1311100 - [meta] Fix the measurement semantics for the Telemetry JS API

Reporter

Description

•

8 years ago

Right now we have a lot of code that uses try...catch wrappers around their calls to Services.telemetry because... well, it's not clear, actually. The current state has a few downsides: - it's verbose, and annoying to remember - we regularly include other code in the try catch, for which we'll (often silently) eat errors - we don't get any feedback (e.g. via telemetry...) about exceptions / issues with our calls to telemetry (e.g. broken params, expired histograms, whatever). It would be great if there was clarity about the exact circumstances under which telemetry calls fail (ie why we have all these try...catch wrappers). I've asked around, and not really found anybody who knew of something material. I thought it was possible for telemetry to be null if Firefox was built with the right options, but on looking at the code that seems not to be the case. It would be better if: - Telemetry guaranteed that all calls that fetch or operate on histograms are failsafe, irrespective of whether it failed to initialize, can't submit data, etc. This could potentially include passing back a no-op shim to getHistogramById calls that pass an unknown histogram ID - if passed anything broken, telemetry code is responsible for: -- not throwing JS exceptions -- reporting errors to the browser console -- potentially logging opt-in telemetry about broken callsites or something like that. This would allow removing all the consumer try...catch gunk and having a unified way of finding out what histograms (and/or their callsites) are broken, and in what circumstances telemetry is broken. As a general principle, it seems to me that no code that does any telemetry gathering genuinely appreciates being interrupted by a JS exception if reporting such telemetry fails. Does this make sense? Am I missing something? How hard would it be to implement this? Is there anything that prevents us removing these try...catch statements from consumers today?

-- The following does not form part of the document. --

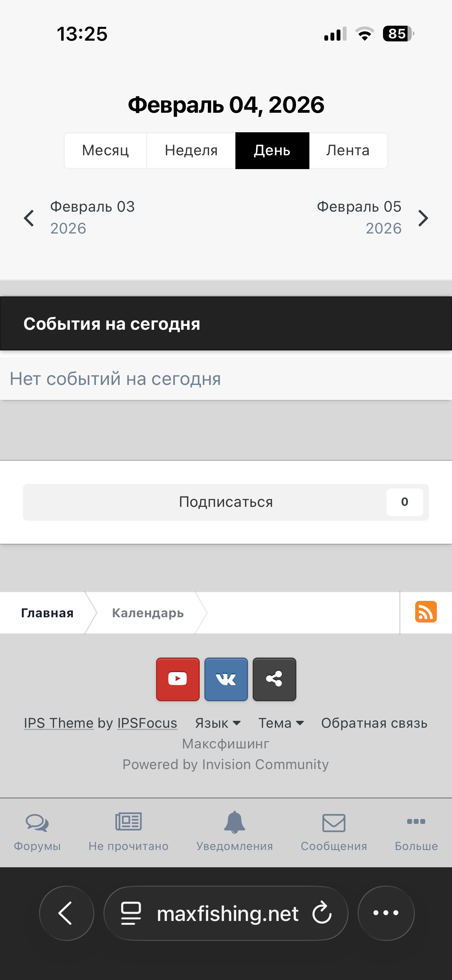Viewport: 452px width, 980px height.
Task: Switch to the Неделя calendar view
Action: click(x=191, y=151)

Flags: needinfo?(gfritzsche)

Flags: needinfo?(chutten)

Benjamin Smedberg

Comment 1

•

8 years ago

I have a feeling we shouldn't wrap try/catch around telemetry, but you should work with Georg on this. Some additional notes/thoughts: 1) it was (is?) possible to disable telemetry at build time, so any calls would fail. I don't know whether this is still true, but let's remove this build option if so. 2) Code records telemetry to an unknown histogram. I have a feeling this *should* throw an exception. It indicates a programming error that should break tests. 3) Code records telemetry to an expired/disabled histogram. I'm 99.44% sure this doesn't throw, and it shouldn't. 4) Code records an illegal value. I'm torn on this one. Could we make this not-throw, but if this happens in an automated test we cause the test to fail?

Chris H-C :chutten

Comment 2

•

8 years ago

Sadly I don't really know if the current exception-throwing situation is by design or by happenstance. Also, I don't know if I agree. Exceptions should be thrown in exceptional cases. Accumulating incorrectly, to an expired or unknown histogram... these seem exceptional to me, and exactly the fault of the calling code. Calling telemetry at the "wrong" time? Yeah, that shouldn't throw (if it does). Timing things incorrectly isn't the caller's fault.

Flags: needinfo?(chutten)

:Gijs (he/him)

Reporter

Comment 3

•

8 years ago

(In reply to Chris H-C :chutten from comment #2) > Also, I don't know if I agree. Exceptions should be thrown in exceptional > cases. Accumulating incorrectly, to an expired or unknown histogram... these > seem exceptional to me, and exactly the fault of the calling code. I would disagree on the expired histogram. Given histogram foo, expires in 53 - when do I remove the code accumulating to and/or the histogram itself? I can't do it before merge day because now it'll be removed from 52. I can't do it afterwards because the world will explode with exceptions immediately after the version increment. I therefore suspect that this case doesn't currently throw, and would support it staying that way. As for unknown histograms, that might make sense, because those are normally hardcoded constants anyway so we should always hit those in tests etc. Invalid values to a known histogram, less so, because often the value is computed somehow and so if there are edgecases in that computation they are more likely to not be caught by tests or manual code exercising. Breaking the code that is doing the computation when the value doesn't match what the histogram expects seems wrong and would likely break other running code. It would be more appropriate if we had an alternative route of feeding information about this back through telemetry (e.g. a keyed histogram where the keys are... other histogram IDs!) that increments when we get called with invalid values. That histogram should always be empty, and we should file bugs for cases where it isn't, but I'm less convinced that we should break the caller "in the wild" on release builds if this happens.

Benjamin Smedberg

Comment 4

•

8 years ago

Agree with Gijs, his rationale is a better explanation of what I was thinking! In particular, it is not exceptional to record to an expired histogram. We want teams to be able to leave expired histograms in the tree without penalty, if they decide they may want to resurrect them later.